Dazu muss man wissen, dass die Pharmazeutische Industrie eine der finanzstärksten Branchen der Welt ist. Letztes Jahr kaufte der Riese Bristol-Myers Squibb das Konkurrenzunternehmen Celgene für ca. 74 Mrd. Dollar auf – das entsprach damals in etwa dem 9-fachen Börsenwert der deutschen Lufthansa, immerhin ein DAX-Konzern. Diese Industrie folgt knallhart den kapitalistischen Logiken, sitzt aber im Gegenzug zu anderen Branchen an einem neuralgischen Punkt der Gesellschaft – nämlich ihrer Gesundheit.

Natürlich haben viele Pharmaunternehmen sofort mit der Arbeit an einem Heilmittel oder einem Impfstoff gegen Covid19 angefangen.
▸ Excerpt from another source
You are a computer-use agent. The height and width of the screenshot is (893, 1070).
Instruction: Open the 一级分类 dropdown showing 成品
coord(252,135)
Denn sie wissen genau: Wer als erster ein wirksames Mittel aus seinen Laboren in die Welt trägt, verdient sich dumm und dämlich.  Wir müssen es stärker kritisch betrachten, ob eine so essenzielle Industrie wie die pharmazeutische nach kapitalistischen Strukturen funktionieren sollte. Denn die Kosten für die Produkte trägt in Ländern mit öffentlicher Gesundheitsvorsorge ohnehin die Allgemeinheit. Und wenn die Kosten sozialisiert werden, macht es vielleicht auch Sinn, die Produktion ebenso zu sozialisieren und sie damit von kapitalistischen Marktkalkülen zu entkoppeln.